Cautious optimism on IPF in new position statement

ILD

By Michael Woodhead

5 Feb 2018

Dr Helen Jo, respiratory physician

New antifibrotic drugs have revolutionised the management of idiopathic pulmonary fibrosis but it remains a progressive and fatal disease that requires people to prepare for the worst, according to a new position statement from the Thoracic Society of Australia & New Zealand and the Lung Foundation.

Published in the MJA, the position statement on IPF says antifibrotic therapies such as nintedanib and pirfenidone should be considered as first line therapy for patients with mild to moderate IPF, but not for severe or very mild asymptomatic disease.

Non-drug approaches such as pulmonary rehabilitation, oxygen therapy and lung transplantation are just as important and should be used early in what is still an incurable and fatal disease, the statement recommends.

Attention is also needed to management of patients’ co-morbidities such as reflux disease and pulmonary hypertension, although there is little evidence to support the use of therapies such as antacids and vasodilators respectively, it notes.

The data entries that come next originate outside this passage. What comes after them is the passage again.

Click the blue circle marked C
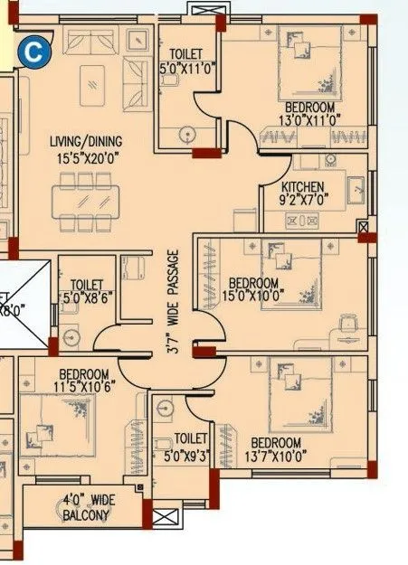coord(33,52)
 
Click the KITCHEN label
coord(284,186)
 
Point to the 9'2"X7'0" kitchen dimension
coord(284,200)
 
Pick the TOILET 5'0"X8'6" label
coord(87,289)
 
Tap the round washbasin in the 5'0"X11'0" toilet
coord(187,134)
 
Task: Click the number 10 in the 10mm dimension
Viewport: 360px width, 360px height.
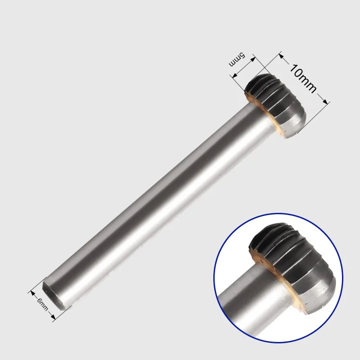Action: tap(297, 71)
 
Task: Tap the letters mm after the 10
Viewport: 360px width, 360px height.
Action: tap(308, 84)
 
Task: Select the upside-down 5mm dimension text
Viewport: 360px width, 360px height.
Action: tap(237, 60)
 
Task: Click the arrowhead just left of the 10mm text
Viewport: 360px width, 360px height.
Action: tap(282, 57)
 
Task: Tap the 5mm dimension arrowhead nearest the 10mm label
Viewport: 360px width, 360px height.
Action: tap(252, 59)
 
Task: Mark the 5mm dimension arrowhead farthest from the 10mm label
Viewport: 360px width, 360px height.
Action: tap(235, 76)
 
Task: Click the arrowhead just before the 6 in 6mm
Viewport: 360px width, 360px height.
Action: tap(32, 293)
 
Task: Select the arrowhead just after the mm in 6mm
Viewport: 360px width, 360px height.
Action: tap(53, 317)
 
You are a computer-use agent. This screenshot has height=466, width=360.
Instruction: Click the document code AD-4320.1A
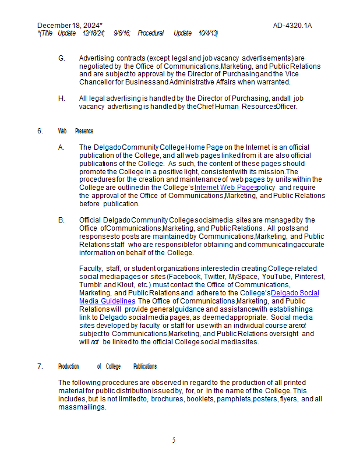click(x=292, y=26)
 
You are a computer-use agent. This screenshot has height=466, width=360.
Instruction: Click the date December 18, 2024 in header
click(x=69, y=26)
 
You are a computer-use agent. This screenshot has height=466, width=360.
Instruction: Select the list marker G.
click(x=61, y=58)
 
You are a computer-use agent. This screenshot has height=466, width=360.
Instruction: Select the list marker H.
click(x=61, y=98)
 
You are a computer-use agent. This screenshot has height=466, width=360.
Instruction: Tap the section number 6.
click(x=40, y=131)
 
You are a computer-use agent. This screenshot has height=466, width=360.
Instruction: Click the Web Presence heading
click(x=75, y=131)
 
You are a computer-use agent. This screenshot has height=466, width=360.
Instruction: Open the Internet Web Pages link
click(x=225, y=188)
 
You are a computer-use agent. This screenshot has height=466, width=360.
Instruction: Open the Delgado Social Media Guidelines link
click(x=295, y=292)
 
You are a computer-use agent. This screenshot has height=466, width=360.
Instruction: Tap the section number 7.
click(x=40, y=366)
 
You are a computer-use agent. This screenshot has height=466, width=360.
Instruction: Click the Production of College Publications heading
click(x=107, y=366)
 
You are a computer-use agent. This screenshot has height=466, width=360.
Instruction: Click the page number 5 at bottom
click(x=174, y=440)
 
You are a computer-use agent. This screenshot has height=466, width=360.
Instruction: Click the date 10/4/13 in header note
click(x=208, y=33)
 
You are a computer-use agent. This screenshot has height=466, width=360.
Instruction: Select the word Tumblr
click(x=90, y=284)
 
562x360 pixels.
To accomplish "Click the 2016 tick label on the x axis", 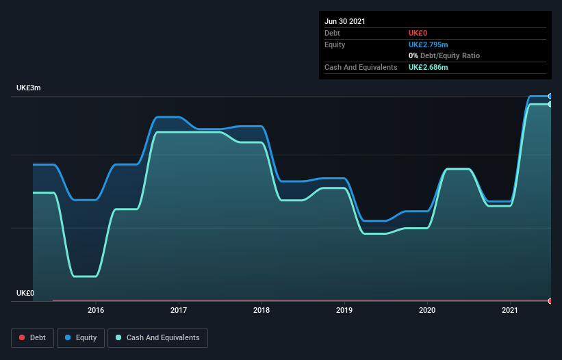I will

Developed by a panel of experts who conducted a literature review, the position statement is not intended to be a set of guidelines, according to the authors led by Dr Helen Jo, a Respiratory  Physician  of the Royal Prince Alfred Hospital in Sydney.

Among the suggestions in the statement are:

  • Diagnosis be made by multidisciplinary meeting involving at least two respiratory physicians, a radiologist and a histopathologist
  • Enthusiasm for antifibrotics be tempered by lack of evidence in many IPF subgroups
  • No support for use of combination prednisone, azathioprine and N-acetylcysteine, anticoagulation or treatments for acute exacerbations.

“It is a promising time in the history of IPF, with advances in both the diagnostic process and management of the condition,” the statement says

“[However], despite recent advances, IPF remains a fatal disease and suitable patients should be referred for lung transplantation assessment,” it adds.

“Palliative care should be addressed at all stages of disease, with the focus on symptom management initially, but also advance care directives and end-of-life planning.”

The statement notes there is only limited evidence to support oral opioids to reduce dyspnoea, a common and debilitating symptom in IPF, and likewise there is little evidence supporting opioids and over-the-counter cough suppressants to treat cough in IPF.